PROVIDED DATA -
++++++++

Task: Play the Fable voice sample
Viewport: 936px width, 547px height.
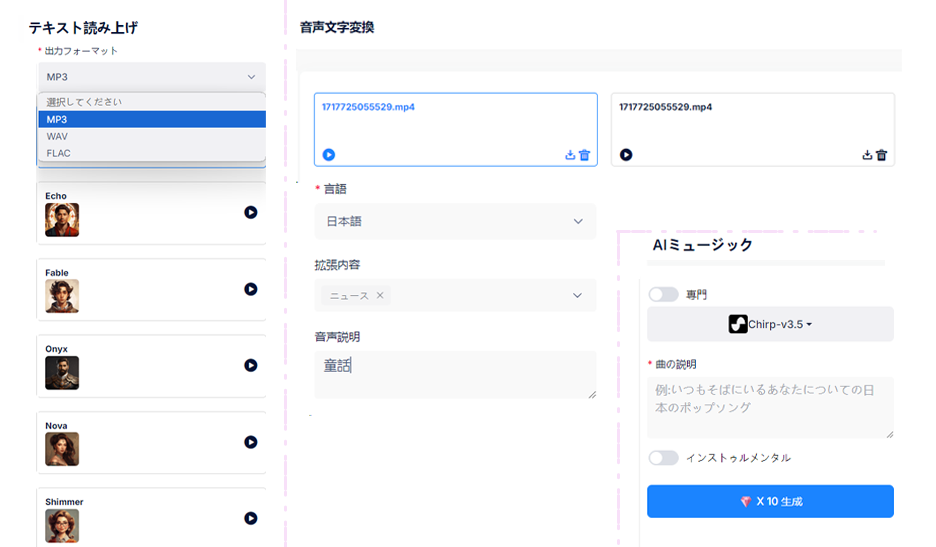Action: pos(251,289)
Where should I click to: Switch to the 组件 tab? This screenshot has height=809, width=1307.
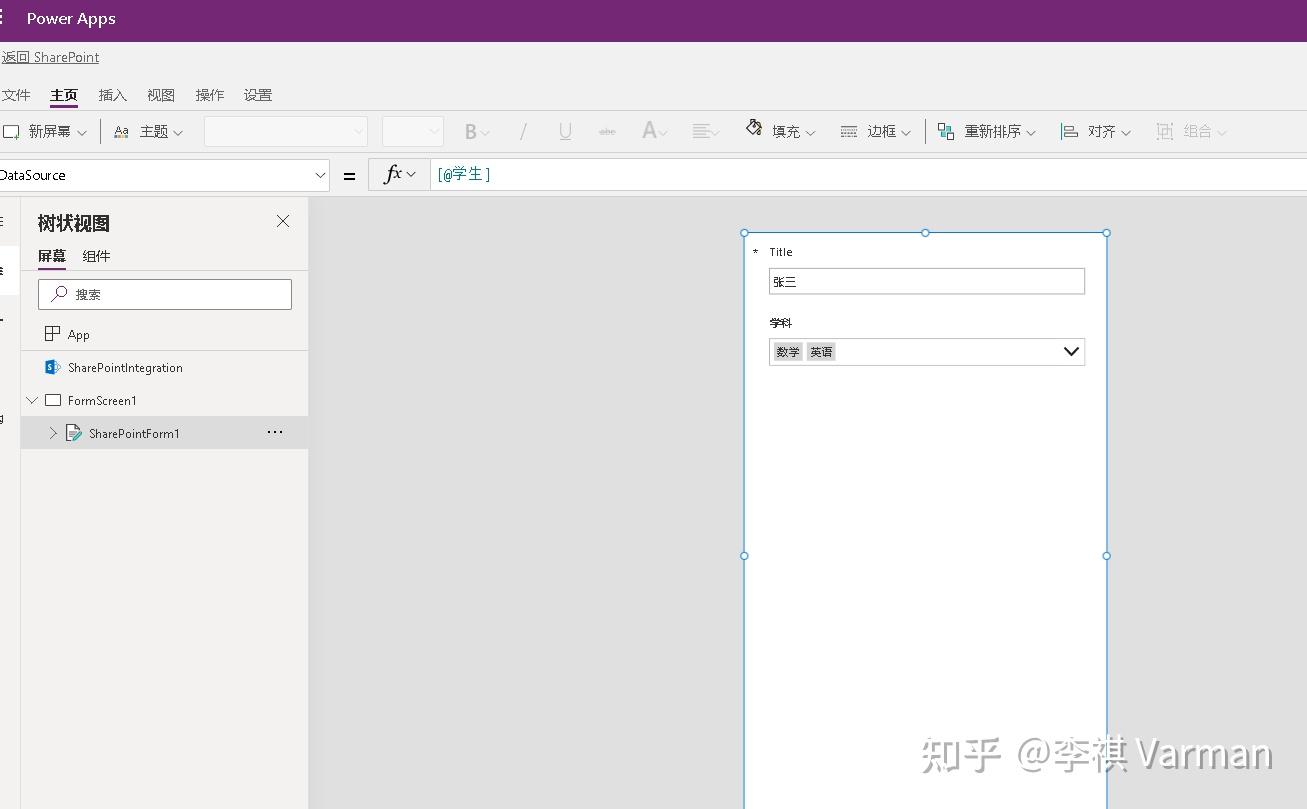[x=96, y=256]
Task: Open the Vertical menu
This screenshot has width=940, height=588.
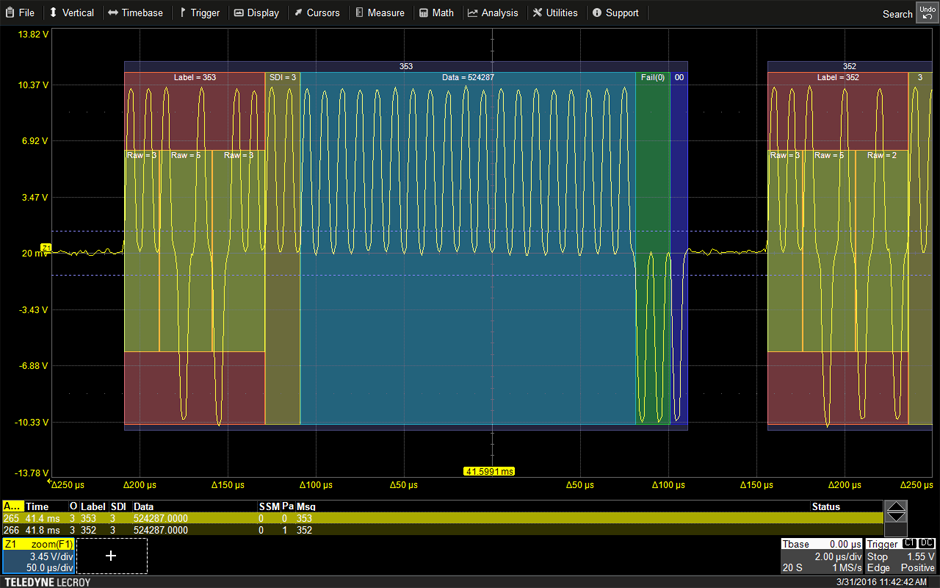Action: pos(71,13)
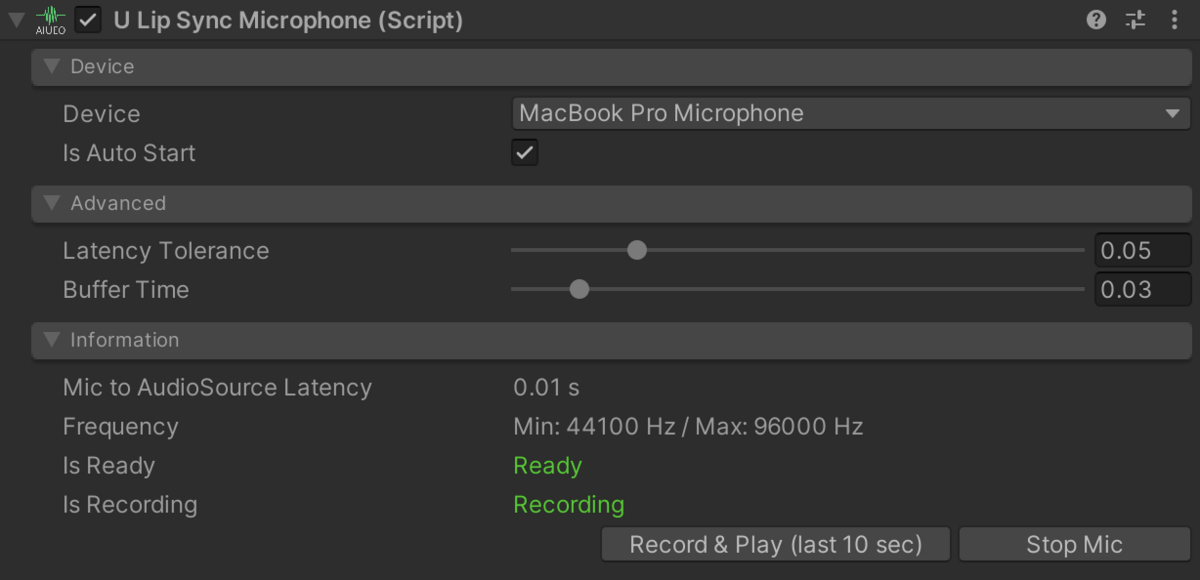Click the green Recording status text
This screenshot has width=1200, height=580.
(x=568, y=505)
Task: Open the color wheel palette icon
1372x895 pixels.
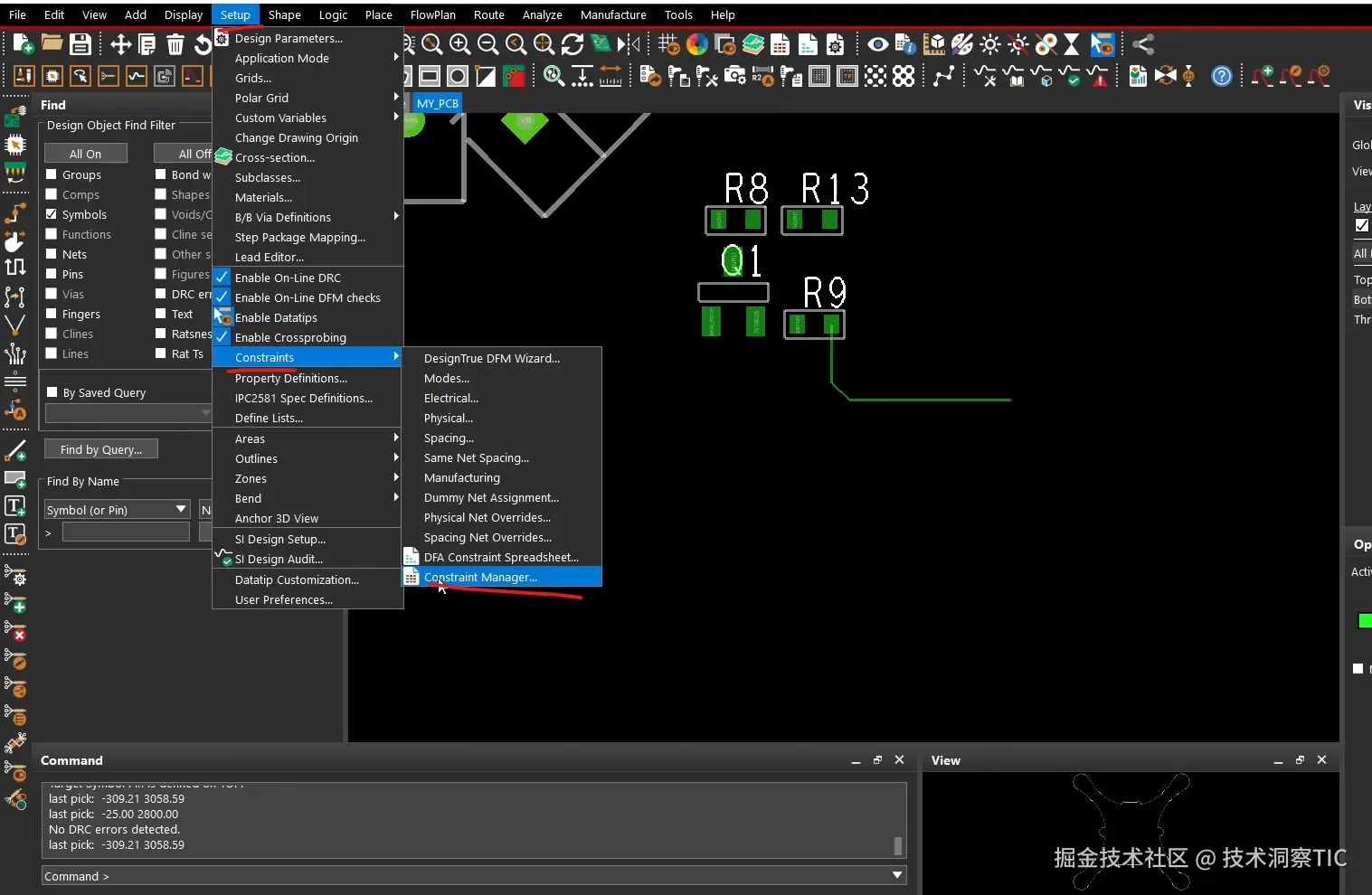Action: click(697, 44)
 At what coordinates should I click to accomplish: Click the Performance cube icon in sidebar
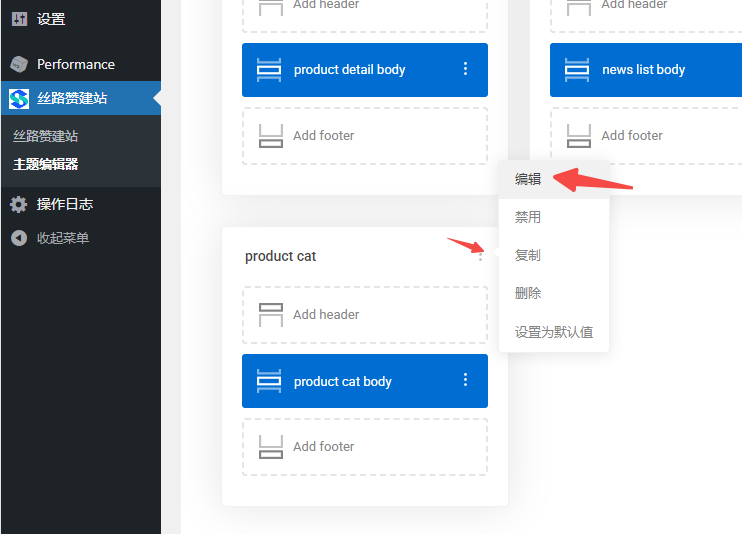[x=19, y=64]

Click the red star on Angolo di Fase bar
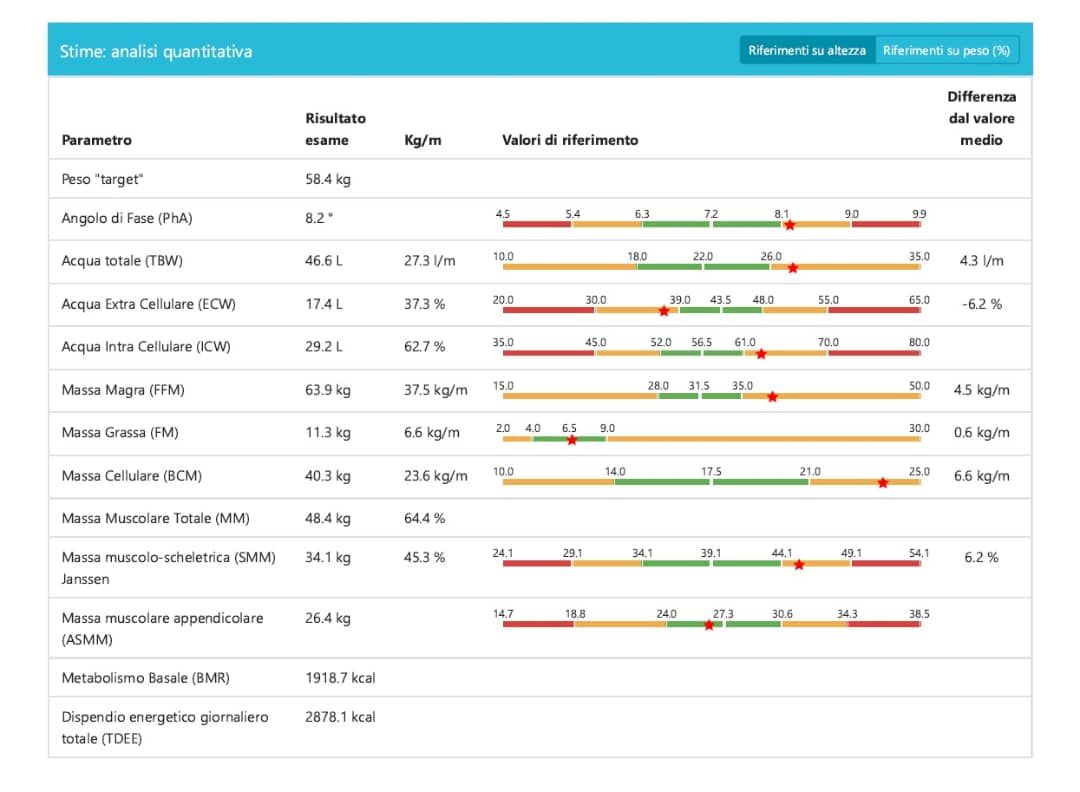[x=789, y=224]
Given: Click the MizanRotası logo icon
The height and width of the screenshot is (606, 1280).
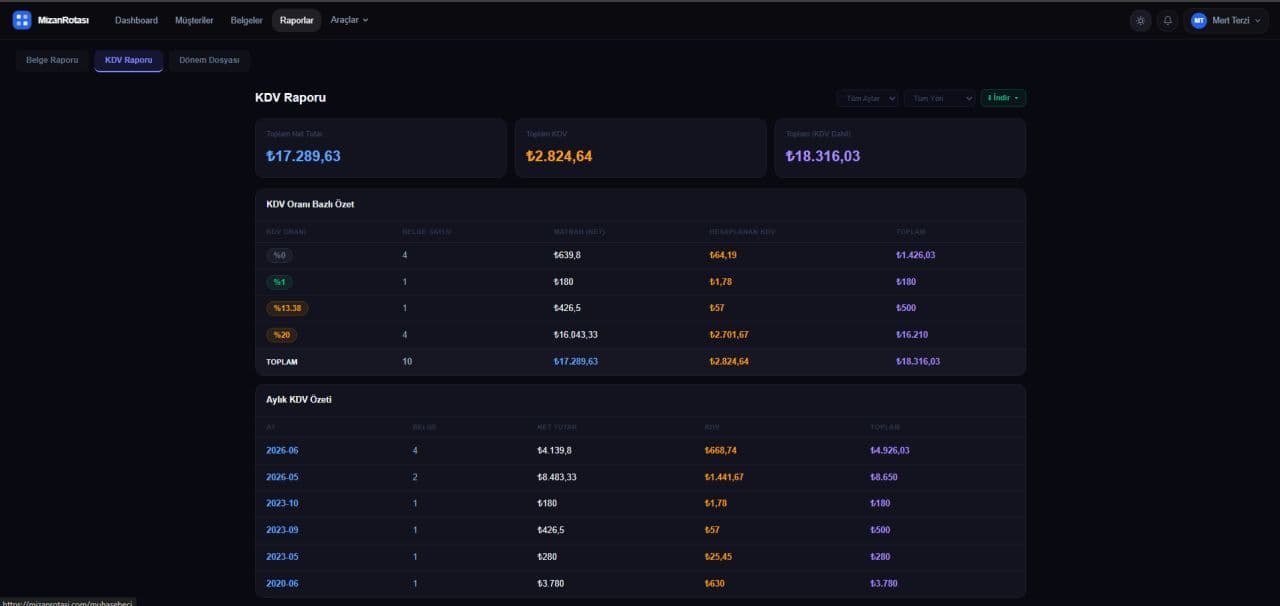Looking at the screenshot, I should (x=22, y=20).
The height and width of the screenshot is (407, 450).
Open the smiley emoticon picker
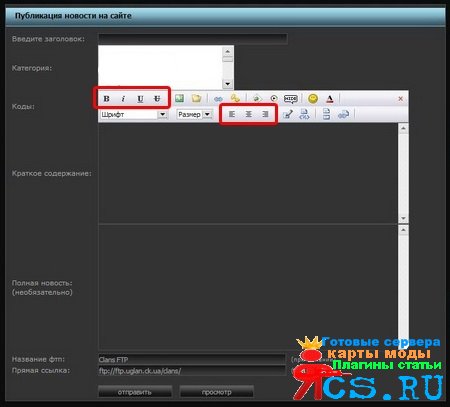pos(313,98)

++++++++

YOUR ASSIGNMENT -
When you come to the line containing "1372x895 pixels." in the records above, repeat that line and all lines after it exactly, but not the pictures.

ANSWER FOR THIS EXERCISE -
1372x895 pixels.
Action: click(697, 44)
 At what coordinates should I click to accomplish: Click the Performance cube icon in sidebar
[x=19, y=64]

Click the red star on Angolo di Fase bar
[x=789, y=224]
Given: Click the MizanRotası logo icon
The height and width of the screenshot is (606, 1280).
Looking at the screenshot, I should (x=22, y=20).
The height and width of the screenshot is (407, 450).
Open the smiley emoticon picker
pos(313,98)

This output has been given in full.